富士通とマイクロソフトは5月29日、デジタルイノベーションによる持続可能な社会の実現を目的として、顧客企業のSX(サステナビリティトランスフォーメーション)を推進するクラウドソリューションの開発および提供に向けた5年間の戦略的なグローバルパートナーシップを締結したことを発表した。
両社はこのパートナーシップによって、社会課題解決に向けたグローバルソリューションである富士通の「Fujitsu Uvance」を拡大し、2025年度における同ソリューションの年間売上7000億円の達成に向けてビジネスを成長させる。
マイクロソフトが持つクラウドを始めとする先進的なテクノロジーと、富士通のコンピューティングやネットワークなどのテクノロジー、およびさまざまな業種における知見を融合させ、製造、流通、ヘルスケア、公共分野などでのFujitsu Uvanceのソリューションを共同で開発し提供するという。
今回のパートナーシップにおいて、マイクロソフトは富士通のプレミアクラウドパートナーとして、「Microsoft Azure」「Microsoft 365」「Microsoft Dynamics 365」「Microsoft Power Platform」「Viva」などのクラウドの技術やサービス、ノウハウを富士通に提供する。富士通はFujitsu Uvanceで注力する領域のうち、特に「Sustainable Manufacturing」「Consumer Experience」「Healthy Living」「Trusted Society」の4つの領域で具体的な取り組みを進めるとしている。
Sustainable Manufacturingの分野では、自然災害や地政学的リスク、パンデミック、原材料価格の変動といった環境の変化に対し、「Microsoft Cloud for Sustainability」を使用して製造業者が柔軟に対応し、堅牢かつ迅速に復旧可能なサプライチェーンの構築を支援するリスク可視化ソリューションを共同で開発する。
Consumer Experience分野においては、増加する消費者の需要に対応できるスマートリテイルソリューションを開発し、流通分野での事業運営を支援するという。また、食品ロスを防止する効率的なショッピングや、消費者のサステナブルな志向の高まりに対応するソリューションなども手掛けるとのことだ。
Healthy Living分野では、マイクロソフトのクラウド技術により医療機関などが患者のデータを保護し、医療の質を向上させ、運営を最適化できるようなソリューションで支援する。両社は病院の電子カルテと患者データを連携させ、患者の医療の質を向上させるクラウドベースのプラットフォームや、さまざまな規模の医療機関の運用を最適化することで医療従事者の負担軽減を図るAI技術の開発などを行う。

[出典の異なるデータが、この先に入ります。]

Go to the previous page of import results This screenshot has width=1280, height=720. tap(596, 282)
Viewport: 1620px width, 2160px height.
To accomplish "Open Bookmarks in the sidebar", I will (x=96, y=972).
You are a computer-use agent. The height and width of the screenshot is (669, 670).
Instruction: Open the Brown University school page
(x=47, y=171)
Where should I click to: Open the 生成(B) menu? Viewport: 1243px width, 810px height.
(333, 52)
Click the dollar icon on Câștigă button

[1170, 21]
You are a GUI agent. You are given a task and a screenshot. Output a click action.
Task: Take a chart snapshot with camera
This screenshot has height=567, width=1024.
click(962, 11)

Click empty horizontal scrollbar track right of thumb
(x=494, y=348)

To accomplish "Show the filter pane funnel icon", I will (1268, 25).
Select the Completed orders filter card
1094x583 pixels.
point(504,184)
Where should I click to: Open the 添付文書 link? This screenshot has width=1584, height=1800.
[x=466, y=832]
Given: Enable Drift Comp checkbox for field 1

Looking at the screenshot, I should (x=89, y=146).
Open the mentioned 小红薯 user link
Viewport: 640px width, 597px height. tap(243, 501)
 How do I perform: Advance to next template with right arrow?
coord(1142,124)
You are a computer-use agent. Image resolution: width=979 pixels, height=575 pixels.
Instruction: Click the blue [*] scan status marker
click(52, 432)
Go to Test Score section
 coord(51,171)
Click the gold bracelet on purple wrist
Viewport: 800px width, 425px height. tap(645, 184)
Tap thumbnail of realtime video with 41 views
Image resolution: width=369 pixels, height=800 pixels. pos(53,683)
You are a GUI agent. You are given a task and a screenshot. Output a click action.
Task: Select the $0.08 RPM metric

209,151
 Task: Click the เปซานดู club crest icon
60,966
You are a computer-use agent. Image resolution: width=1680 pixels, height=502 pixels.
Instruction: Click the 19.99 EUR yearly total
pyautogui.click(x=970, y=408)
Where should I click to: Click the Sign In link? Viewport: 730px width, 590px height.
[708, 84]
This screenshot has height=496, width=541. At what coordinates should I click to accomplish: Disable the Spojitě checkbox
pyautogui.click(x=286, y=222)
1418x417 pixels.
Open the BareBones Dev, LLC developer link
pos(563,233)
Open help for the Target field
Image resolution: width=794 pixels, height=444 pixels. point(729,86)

Trusted Societyの分野では、物流危機や地政学的リスク、天候や自然災害、パンデミックなどの世界的なサプライチェーン危機に対し、サステナブルでレジリエントなソリューション開発を進める。製品の調達と輸送を追跡し、より詳細な需要予測を提供するとともに、二酸化炭素排出量の可視化などのサステナビリティに関する目標達成を支援するソリューションを目指す。